▶ **本文**:

図1(A)は、本発明の積層体の実施形態を示す模式的断面図であり、
図1(B)は、コア部材と一方向性繊維強化樹脂シートを接着剤層を介して接着する前の状態を説明する為の模式的斜視図である。
【0023】
図1に示す積層体1は、コア部材11と、コア部材11の表面及び裏面の各々に配置された接着剤層12と、接着剤層12の各々に接して配置された熱可塑性樹脂を含む一方向性繊維強化樹脂シート(
図1に示す実施形態においては内側の一方向性繊維強化樹脂シート13aと外側の一方向性繊維強化樹脂シート13bの積層体)を有する。すなわち、この実施形態における積層体1は、コア部材11が一方向性繊維強化樹脂シート13a及び13bの積層体により挟まれたサンドウィッチ構造を有する積層体である。各接着剤層12は、コア部材11の表面及び裏面の各々と内側の各一方向性繊維強化樹脂シート13aとを接着する為の層である。なお、
図1に示す積層体1においては、コア部材11の表面及び裏面の各々に配置された接着剤層12及び一方向性繊維強化樹脂シートを示したが、本発明はこれに限定されるものではない。すなわち、本発明の積層体は、コア部材11の表面及び裏面の少なくとも一方に配置された接着剤層12及び一方向性繊維強化樹脂シートを含む態様であっても良い。

▶ **表示情報**:
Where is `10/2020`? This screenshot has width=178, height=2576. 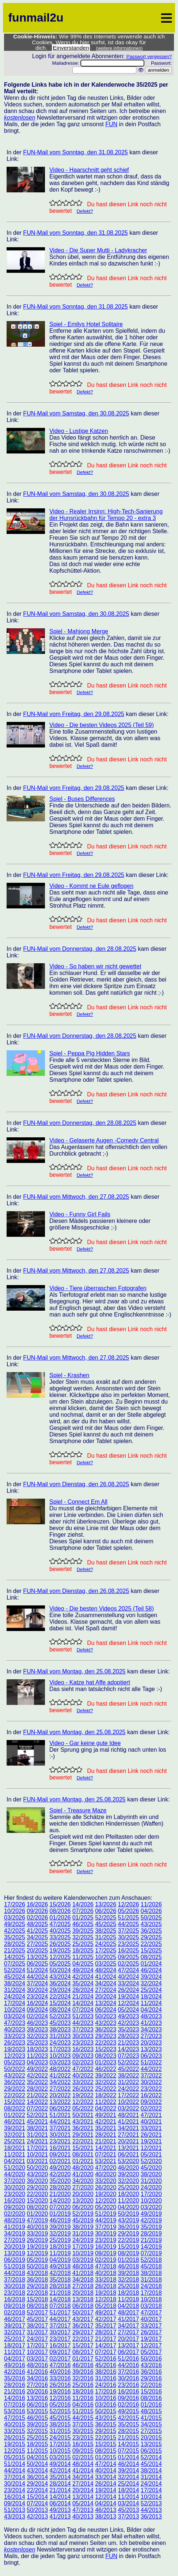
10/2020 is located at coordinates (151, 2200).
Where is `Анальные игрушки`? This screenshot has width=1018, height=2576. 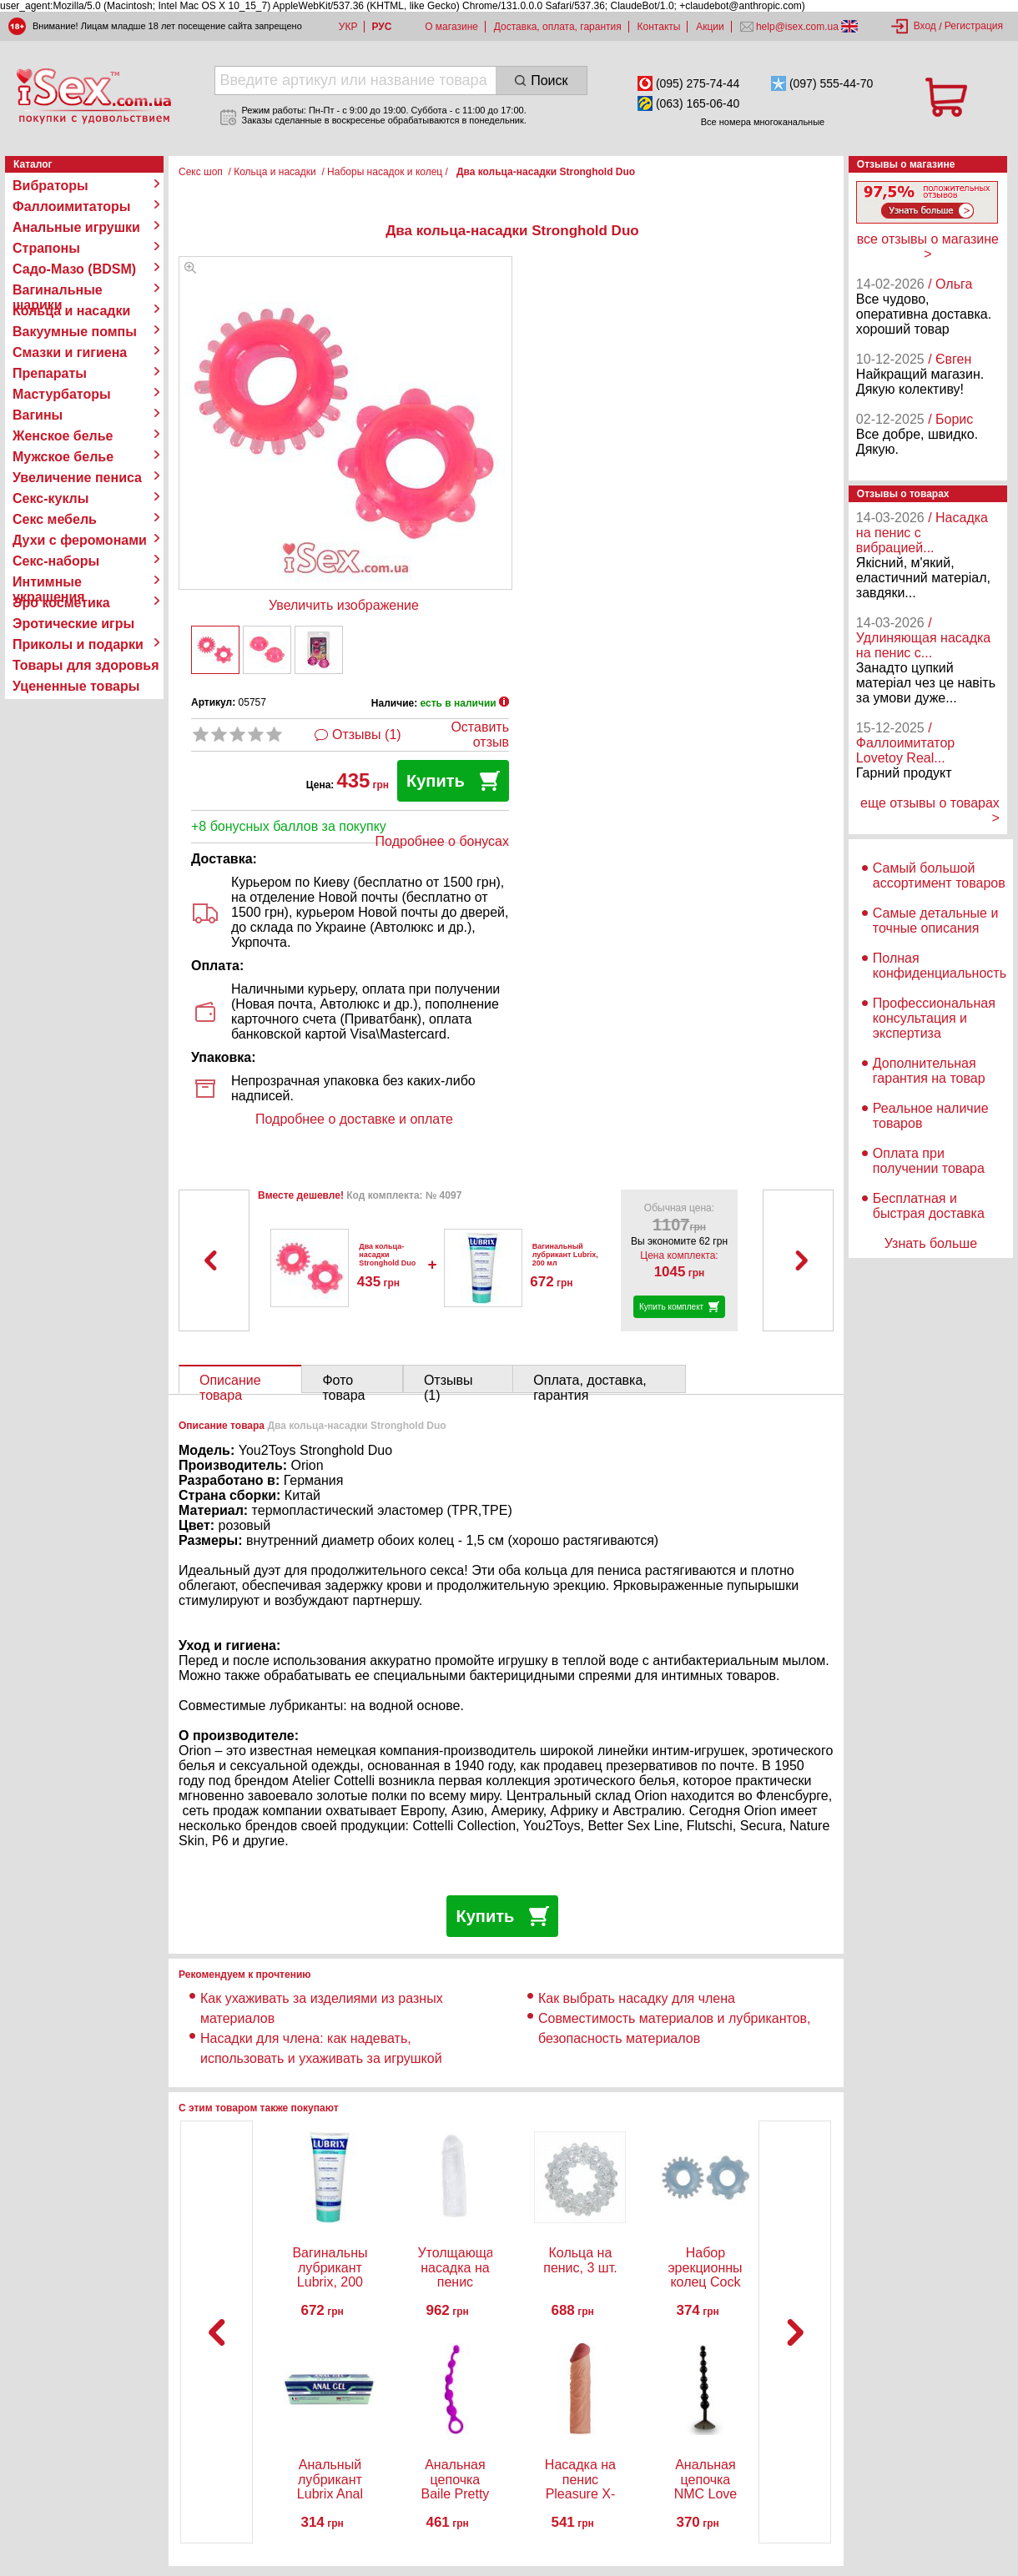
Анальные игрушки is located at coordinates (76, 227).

▶ **課題 A**:
積層体の本文について、次の問いに答えよ。
(i) 図1(A)は何を示す図か。
(ii) 各接着剤層12は何のための層か。
(iii) この実施形態における積層体1はどのような構造を持つか。
▶ **課題 B**: 積層体の本文のうち、「図1(A)は、本発明の積層体の実施形態を示す模式的断面図であり、」から「トを含む態様であっても良い。」までを一字も変えずに書き写せ。
▶ **課題 C**: 積層体の本文を、最後の文の後から書き進めよ。
一覧は本文とは別の資料である。

▶ **最終回答 A**:
(i) 本発明の積層体の実施形態を示す模式的断面図である。
(ii) コア部材11の表面及び裏面の各々と、内側の各一方向性繊維強化樹脂シート13aとを接着するための層である。
(iii) コア部材11が一方向性繊維強化樹脂シート13a及び13bの積層体に挟まれたサンドウィッチ構造である。

▶ **最終回答 B**:
図1(A)は、本発明の積層体の実施形態を示す模式的断面図であり、
図1(B)は、コア部材と一方向性繊維強化樹脂シートを接着剤層を介して接着する前の状態を説明する為の模式的斜視図である。
【0023】
図1に示す積層体1は、コア部材11と、コア部材11の表面及び裏面の各々に配置された接着剤層12と、接着剤層12の各々に接して配置された熱可塑性樹脂を含む一方向性繊維強化樹脂シート(
図1に示す実施形態においては内側の一方向性繊維強化樹脂シート13aと外側の一方向性繊維強化樹脂シート13bの積層体)を有する。すなわち、この実施形態における積層体1は、コア部材11が一方向性繊維強化樹脂シート13a及び13bの積層体により挟まれたサンドウィッチ構造を有する積層体である。各接着剤層12は、コア部材11の表面及び裏面の各々と内側の各一方向性繊維強化樹脂シート13aとを接着する為の層である。なお、
図1に示す積層体1においては、コア部材11の表面及び裏面の各々に配置された接着剤層12及び一方向性繊維強化樹脂シートを示したが、本発明はこれに限定されるものではない。すなわち、本発明の積層体は、コア部材11の表面及び裏面の少なくとも一方に配置された接着剤層12及び一方向性繊維強化樹脂シートを含む態様であっても良い。

▶ **最終回答 C**:
【0024】
なお、
図1に示す積層体1は、コア部材11の表面及び裏面の両方に接着剤層12と一方向性繊維強化樹脂シート(
図1においては一方向性繊維強化樹脂シート13a及び13bの積層体)を有するので、5層構成の積層体である。この5層構成は、具体的には、「一方向性繊維強化樹脂シート/接着剤層/コア部材/接着剤層/一方向性繊維強化樹脂シート」である。ただし、本発明はこの5層構成に限定されない。例えば、コア部材11の表面及び裏面のうちの一方のみに接着剤層12と一方向性繊維強化樹脂シートを有する3層構成の積層体であっても良い。この場合の3層構成は、具体的には「一方向性繊維強化樹脂シート/接着剤層/コア部材」である。
【0025】
<一方向性繊維強化樹脂シート>
図1においては、コア部材11を挟む一方向性繊維強化樹脂シートとして、内側の一方向性繊維強化樹脂シート13aと外側の一方向性繊維強化樹脂シート13bの積層体(すなわち2枚のシートを一体化した積層体)を用いている(後述する実施例1~3に対応する構成)。ただし、本発明はこれに限定されない。例えば、3枚以上の一方向性繊維強化樹脂シートの積層体を用いても良いし、1枚だけの一方向性繊維強化樹脂シート(非積層体)を用いても良い。複数枚の一方向性繊維強化樹脂シートを一体化した積層体を用いる場合、その形態は特に限定されない。例えば、クロスプライ積層体であっても良いし、アングルプライ積層体であっても良いし、一方向性繊維強化樹脂シートが平織や綾織などに織られた一方向性繊維強化樹脂シートの織物であっても良いし、一方向性繊維強化樹脂シートの小片がランダムに一体化された一方向性繊維強化樹脂シートのランダムシートであっても良い。これらの中でも、軽さと曲げ物性を両立する観点から、非積層体、クロスプライ積層体、及びアングルプライ積層体が好ましい。クロスプライ積層体は一方向性繊維強化樹脂シートの繊維方向を直交するように積層した積層体を意味し、アングルプライ積層体は一方向性繊維強化樹脂シートの繊維方向を任意の角度で積層した積層体を意味する。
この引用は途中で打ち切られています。